### BRIEF
Please reproduce each of the following items verbatim.

:: RECORDS PROVIDED

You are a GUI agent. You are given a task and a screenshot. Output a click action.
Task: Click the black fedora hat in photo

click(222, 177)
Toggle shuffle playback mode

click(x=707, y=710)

::::

### ANSWER TO THIS PROBLEM
You are a GUI agent. You are given a task and a screenshot. Output a click action.
Task: Click the black fedora hat in photo

click(222, 177)
Toggle shuffle playback mode

click(x=707, y=710)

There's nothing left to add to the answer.